Las fiestas populares son, cada vez más, un territorio estratégico para la comunicación de marcas. En el espacio Historia de la publicidad de Más de uno Murcia, el director de N7, Nacho Tomás, desentraña cómo campañas institucionales y acciones comerciales consiguen -o no- formar parte del imaginario colectivo de cada celebración.
El análisis arranca en Valencia, donde las Fallas han construido un ecosistema publicitario sólido. El spot institucional apuesta por la emoción, la pólvora y la identidad local, mientras marcas como Ikea o Cerveza Turia han sabido leer el contexto, mensajes cercanos, guiños a la vida fallera y una integración natural que evita la intrusión publicitaria.
En Madrid, San Isidro presenta un modelo distinto. La campaña institucional mantiene un tono castizo y reconocible, mientras firmas como Iberia o Mahou refuerzan su vínculo con la ciudad a través de conceptos como «orgullo madrileño» o «tradición contemporánea». La publicidad no compite con la fiesta, la acompaña, aunque en ocasiones se percibe más estrategia que arraigo.
Pamplona ofrece quizá el ejemplo más icónico. San Fermín ha logrado proyectar una identidad global donde el blanco y rojo es ya un código universal. Marcas como Kukuxumusu han capitalizado ese lenguaje visual con personalidad propia, mientras otras, como Chorizo Palacios, se apoyan en la tradición gastronómica. Aquí la publicidad funciona cuando respeta el rito y amplifica su esencia.

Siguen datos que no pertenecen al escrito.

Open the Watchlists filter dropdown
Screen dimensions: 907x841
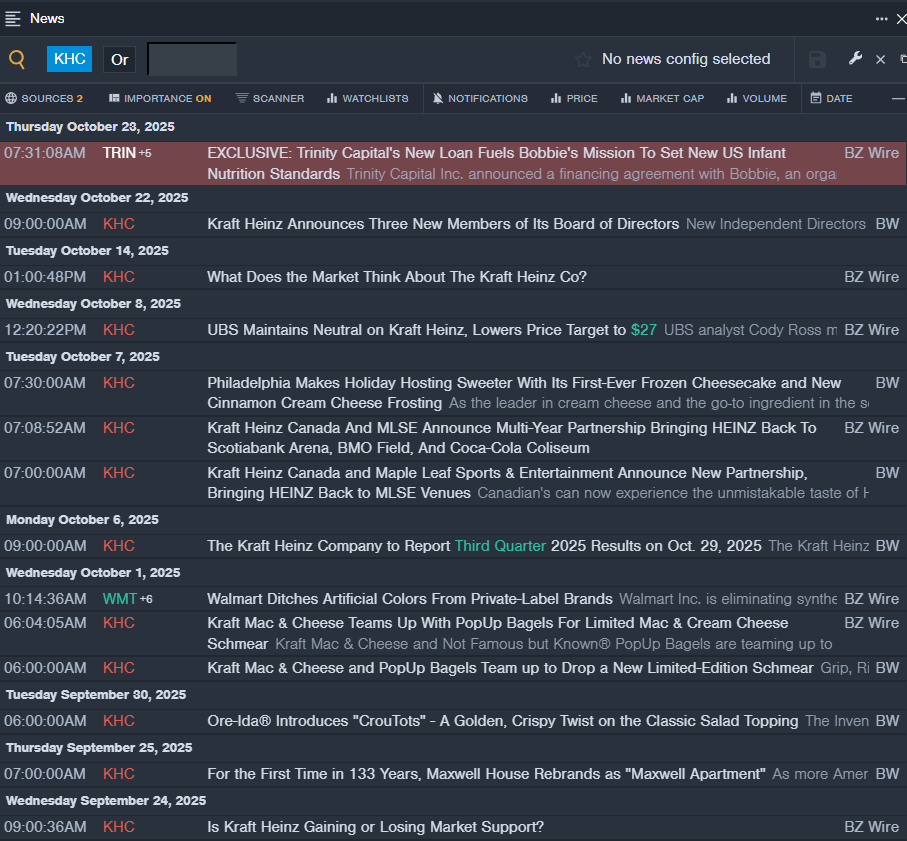point(366,98)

Y Murcia entra en escena con sus Fiestas de Primavera, donde el spot institucional pone el acento en la huerta, el colorido y el sentimiento de pertenencia. En este contexto, firmas como Estrella de Levante -históricamente vinculada al territorio- o iniciativas más recientes como OUIGO, tratan de conectar con un público que vive la fiesta desde dentro. La diferencia la marca la autenticidad: el murciano detecta rápido quién viene a celebrar… y quién solo viene a anunciarse.